Als Fotograf beschäftige ich mich täglich mit Haut, mit Farben, mit Schönheit. Und dabei stelle ich fest: Was bei uns als makellos und erstrebenswert gilt, kann anderswo geradezu als Makel empfunden werden. In meiner Arbeit achte ich penibel darauf, dass die Haut meiner Models einen warmen, sonnenverwöhnten Ton hat. "Golden Hour" nennen wir Fotografen nicht umsonst jene magischen Minuten kurz vor Sonnenuntergang, wenn das Licht die Haut in honigwarme Töne taucht.
Doch während wir im Westen der Bräune hinterherjagen, spazieren asiatische Touristinnen mit speziellen Regen- äh sorry, Sonnenschirmen am Frankfurter Mainufer entlang. Diese sind innen mit einer speziellen UV-reflektierenden Beschichtung versehen — Hightech im Kampf gegen jeden noch so kleinen Sonnenstrahl. In Asien gilt makellos weiße Haut als Zeichen von Nobilität, von Kultur und gesellschaftlichem Status.
Geh doch mal in die Sonne!
Diese kulturelle Differenz erinnert mich an meine eigene Kindheit. Die gut gemeinten Ratschläge kamen verlässlich wie der Sonnenbrand: "Geh doch mal in die Sonne!" Tja, da war ich längst. Mit Lichtschutzfaktor 30, der bei mir wirkt wie eine Ritterrüstung gegen UV-Strahlen.

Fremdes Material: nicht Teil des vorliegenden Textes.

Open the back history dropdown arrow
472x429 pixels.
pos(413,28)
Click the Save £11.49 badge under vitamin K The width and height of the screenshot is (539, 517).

Meine Haut reagierte auf sämtliche Bräunungsversuche bestenfalls mit einem scheuen Rosa, das sich nach wenigen Tagen wieder in die Farbe eines norddeutschen Winterhimmels zurückverwandelte.
Die Ursprünge unserer westlichen Sehnsucht nach gebräunter Haut sind erstaunlich jung. Noch bis ins frühe 20. Jahrhundert galt blasse Haut auch bei uns als Statussymbol der Oberschicht. Wer gebräunt war, musste draußen arbeiten. Ein klares Zeichen niederer Herkunft.
Erst als die industrielle Revolution immer mehr Menschen in Fabriken trieb, wurde der sonnengebräunte Teint zum Privileg der Müßiggänger. In den 1920er Jahren begann sich das gesellschaftliche Ideal zu wandeln, als Freizeit und Outdoor-Aktivitäten für die wohlhabende Gesellschaft zunehmend attraktiv wurden.
Heute, in Zeiten der Globalisierung, prallen diese unterschiedlichen Ideale aufeinander. In meinen Fotoshootings erlebe ich regelmäßig, wie Models aus verschiedenen Kulturkreisen völlig unterschiedliche Vorstellungen von ihrer "Schokoladenseite" haben.
Während die einen sich im Winter auf der Sonnenbank rösten, als gäbe es kein Morgen, hüllen sich andere in mehr Sonnenschutz als ein Astronaut auf dem Weg zur Sonne.